- _Records shown_:
'''

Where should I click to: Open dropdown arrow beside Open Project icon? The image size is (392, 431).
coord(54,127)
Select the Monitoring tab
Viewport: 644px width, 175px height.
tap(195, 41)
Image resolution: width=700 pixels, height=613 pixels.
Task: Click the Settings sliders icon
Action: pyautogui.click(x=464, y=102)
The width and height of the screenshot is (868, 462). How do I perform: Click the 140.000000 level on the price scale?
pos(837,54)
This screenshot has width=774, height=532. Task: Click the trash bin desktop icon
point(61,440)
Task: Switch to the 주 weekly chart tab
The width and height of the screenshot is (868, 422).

'''
'''

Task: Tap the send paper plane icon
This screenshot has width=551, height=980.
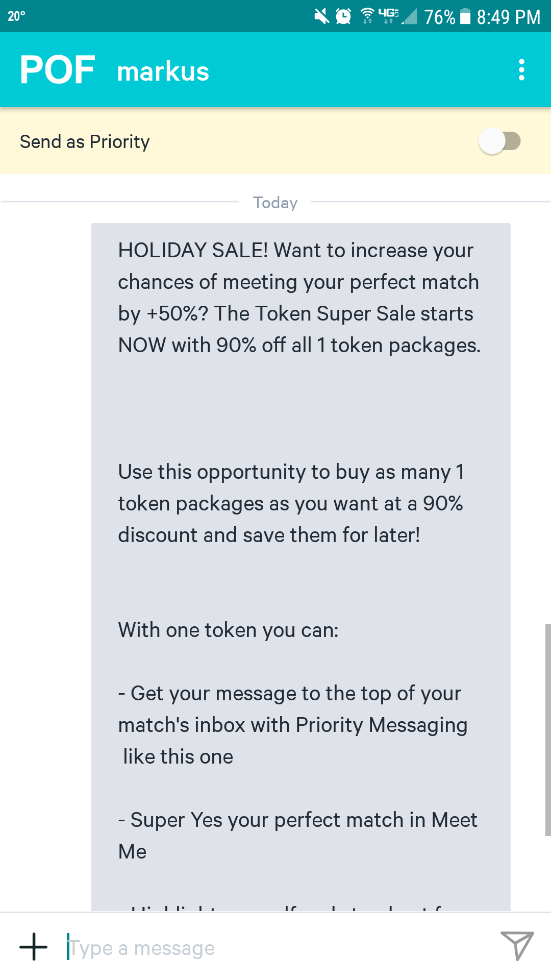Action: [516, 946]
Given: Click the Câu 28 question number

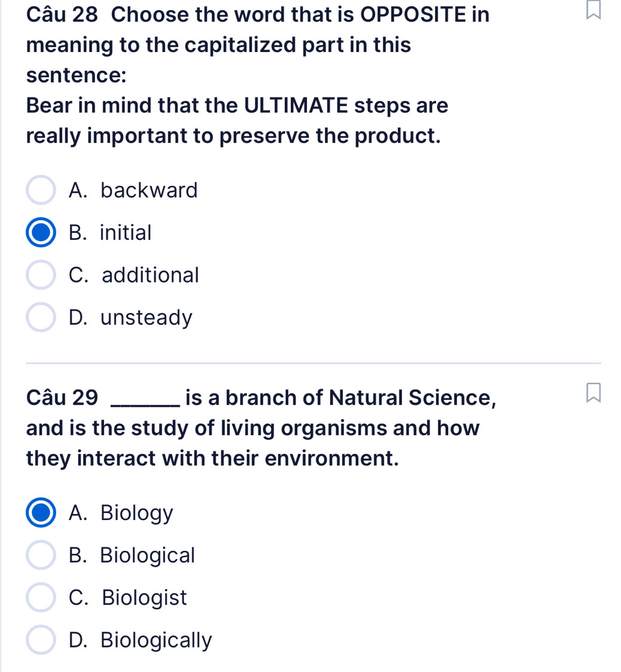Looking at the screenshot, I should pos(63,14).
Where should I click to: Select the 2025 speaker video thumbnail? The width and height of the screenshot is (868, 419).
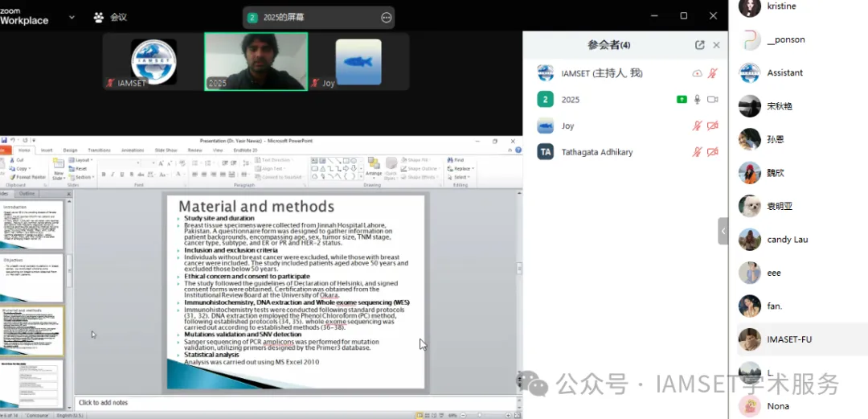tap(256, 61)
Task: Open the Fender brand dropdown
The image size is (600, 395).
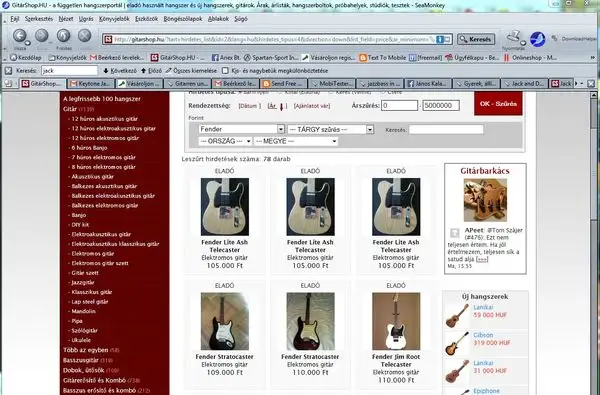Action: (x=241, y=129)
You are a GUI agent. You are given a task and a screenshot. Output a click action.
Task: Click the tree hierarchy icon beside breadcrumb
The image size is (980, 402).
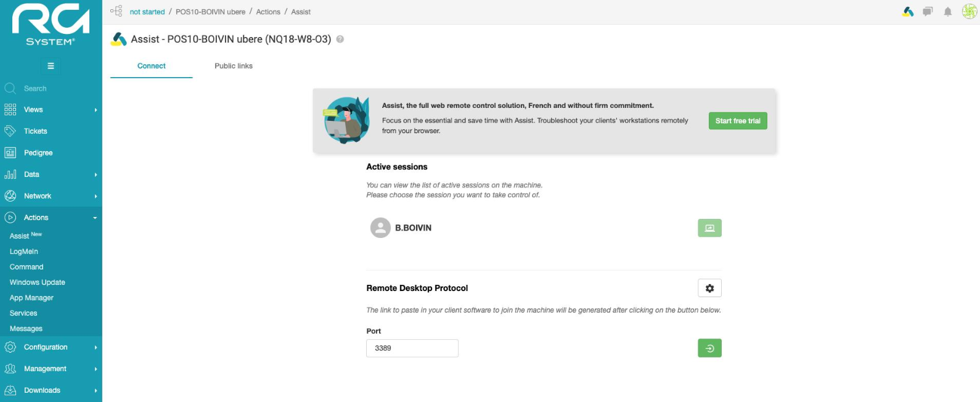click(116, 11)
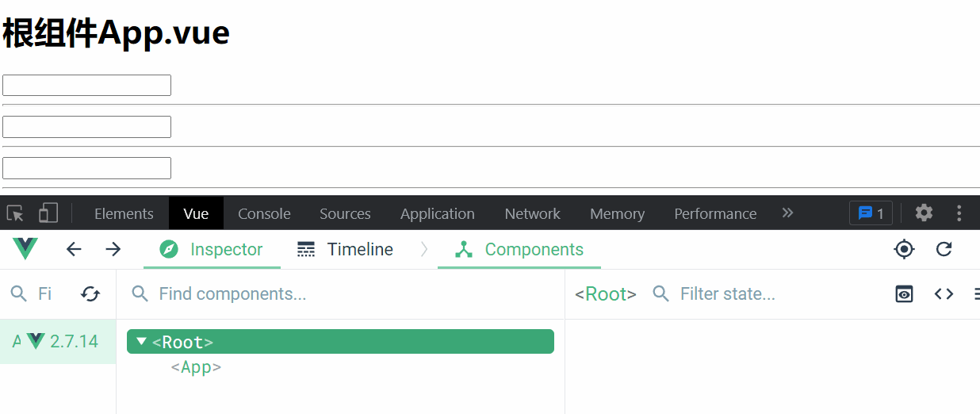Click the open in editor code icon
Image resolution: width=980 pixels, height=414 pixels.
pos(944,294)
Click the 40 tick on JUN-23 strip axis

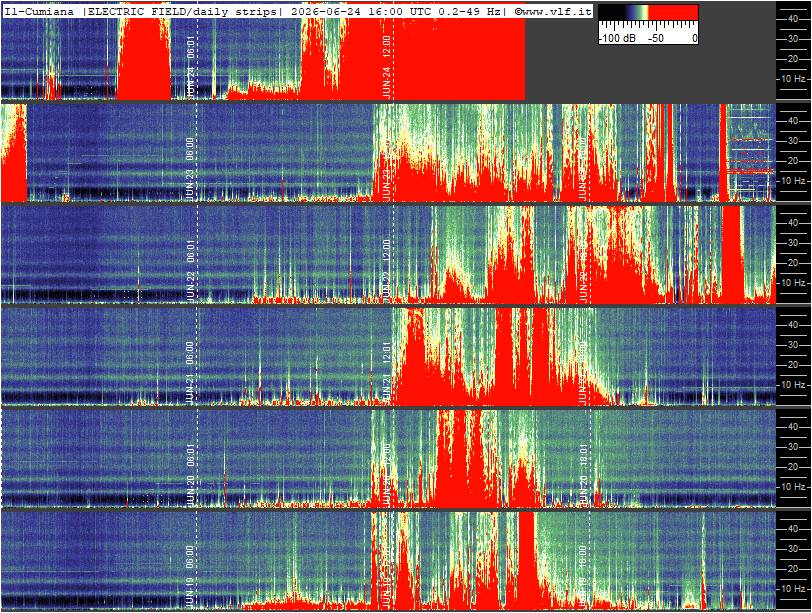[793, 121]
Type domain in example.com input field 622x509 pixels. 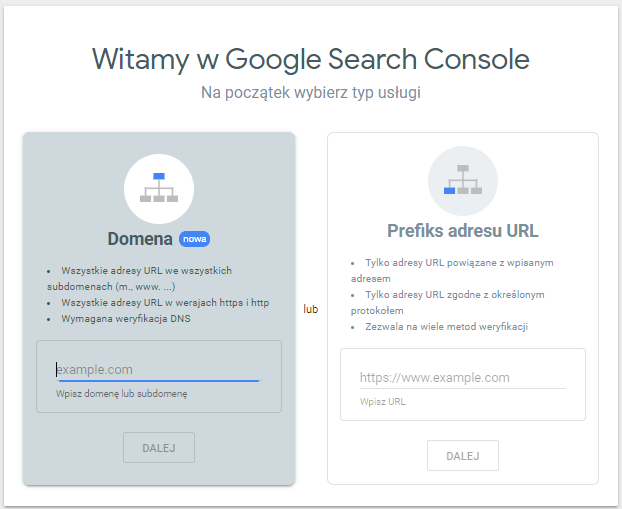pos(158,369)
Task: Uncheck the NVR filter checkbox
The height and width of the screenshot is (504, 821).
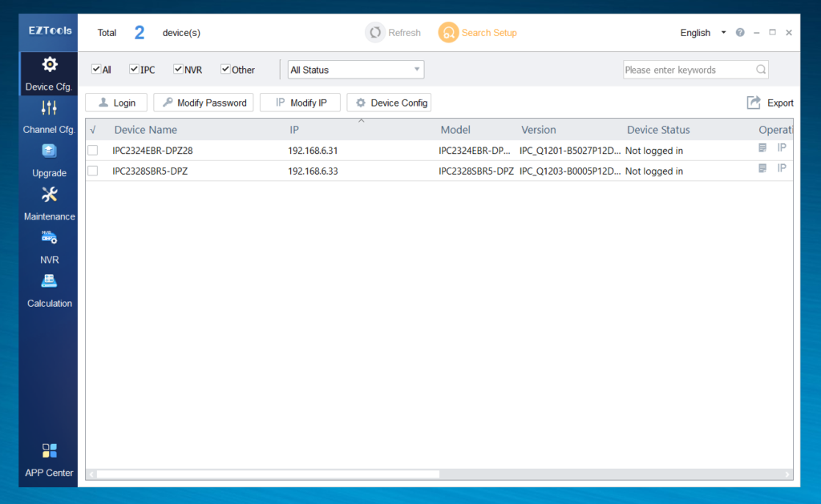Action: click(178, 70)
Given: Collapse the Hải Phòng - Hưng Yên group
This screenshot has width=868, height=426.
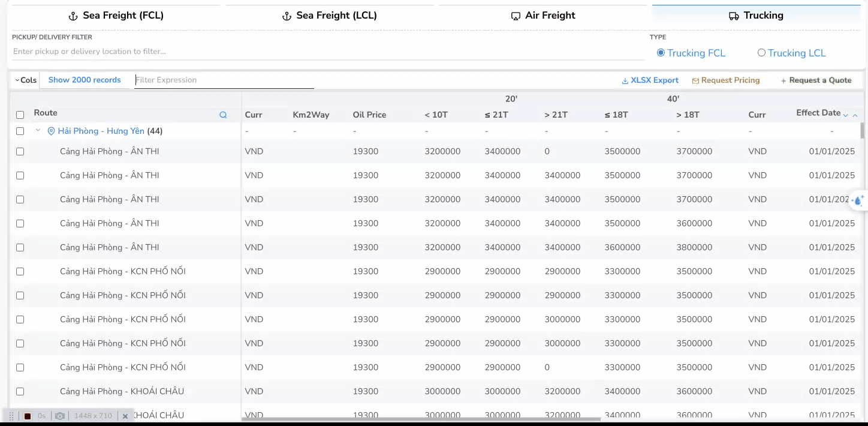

'''
'''

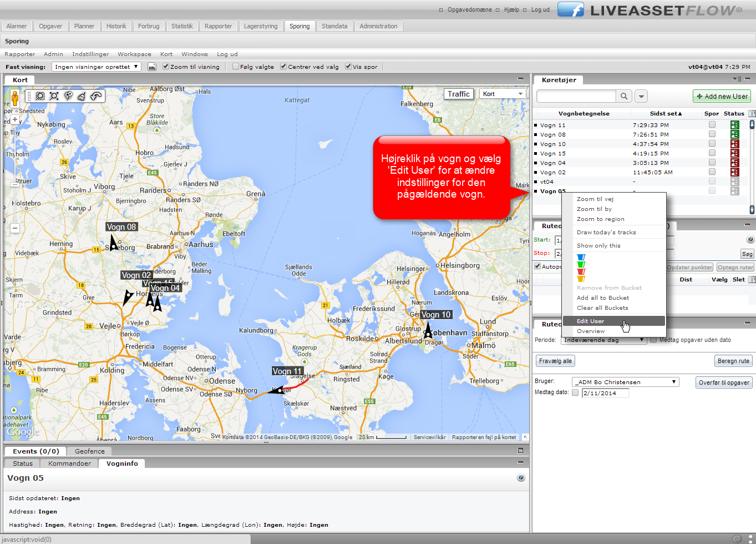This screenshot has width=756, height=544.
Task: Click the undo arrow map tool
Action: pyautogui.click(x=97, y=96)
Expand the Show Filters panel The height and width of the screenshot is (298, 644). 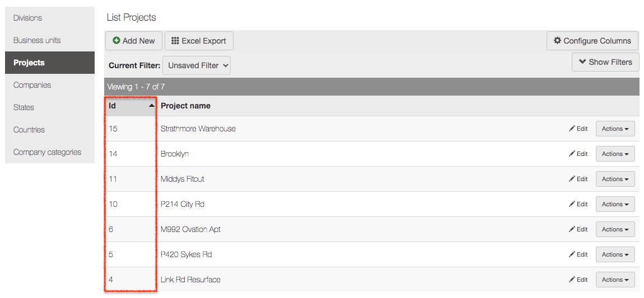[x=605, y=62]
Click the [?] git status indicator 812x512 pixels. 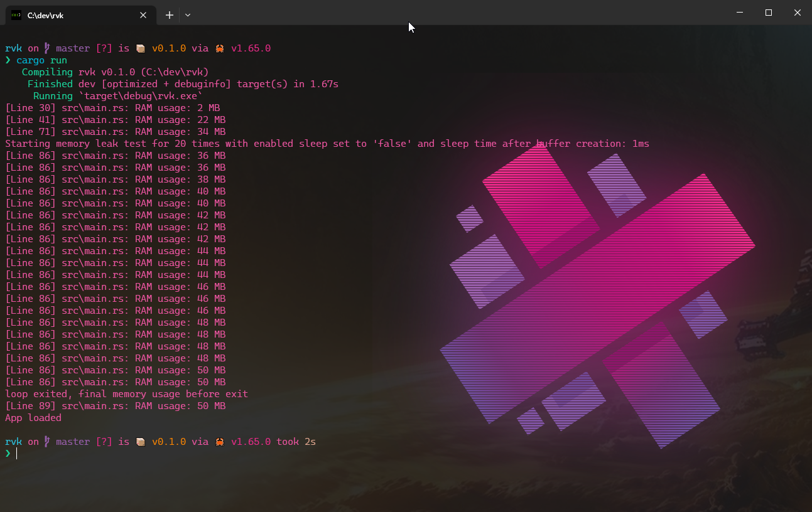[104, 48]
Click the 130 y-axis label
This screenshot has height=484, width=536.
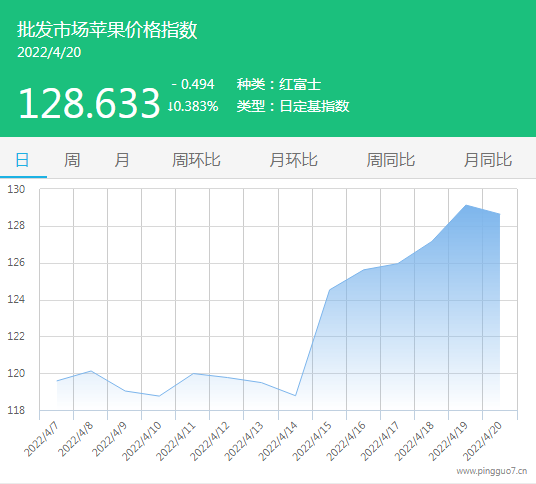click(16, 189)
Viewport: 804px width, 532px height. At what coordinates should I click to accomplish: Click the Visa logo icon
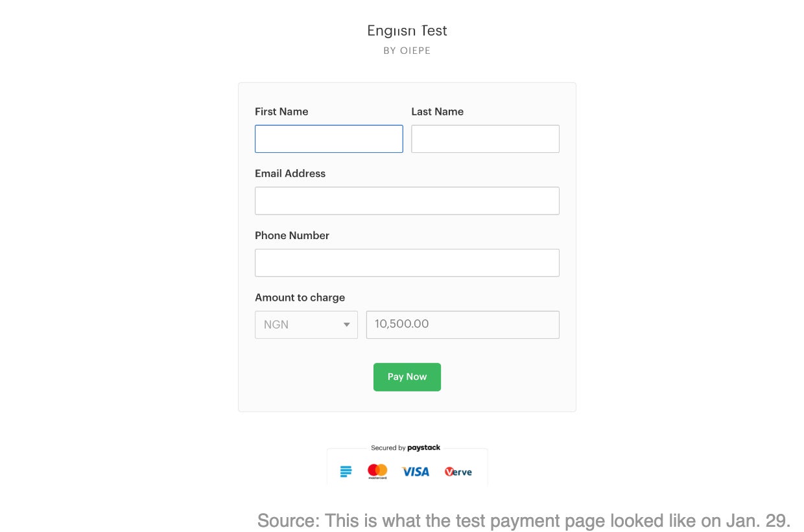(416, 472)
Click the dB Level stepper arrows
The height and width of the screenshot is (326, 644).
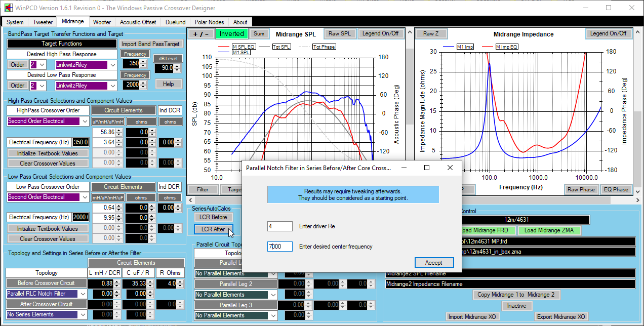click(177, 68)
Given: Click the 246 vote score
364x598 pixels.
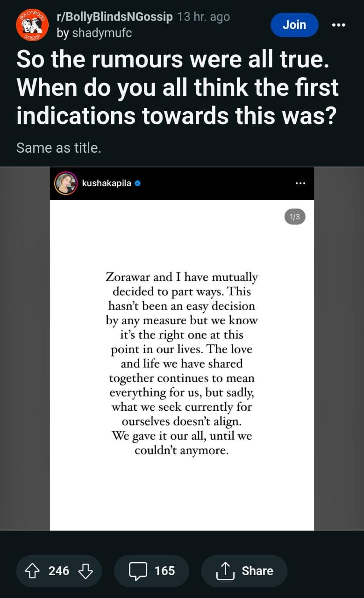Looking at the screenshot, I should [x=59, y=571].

'''

- _Activity_: Copy word for word the span of the records above that begins at the line with "The height and width of the screenshot is (504, 821)." and ends at the line with "This screenshot has width=868, height=426.", including those two lines but not the pictures.

- _Problem solution_:
The height and width of the screenshot is (504, 821).
Action: click(178, 70)
Given: Collapse the Hải Phòng - Hưng Yên group
This screenshot has width=868, height=426.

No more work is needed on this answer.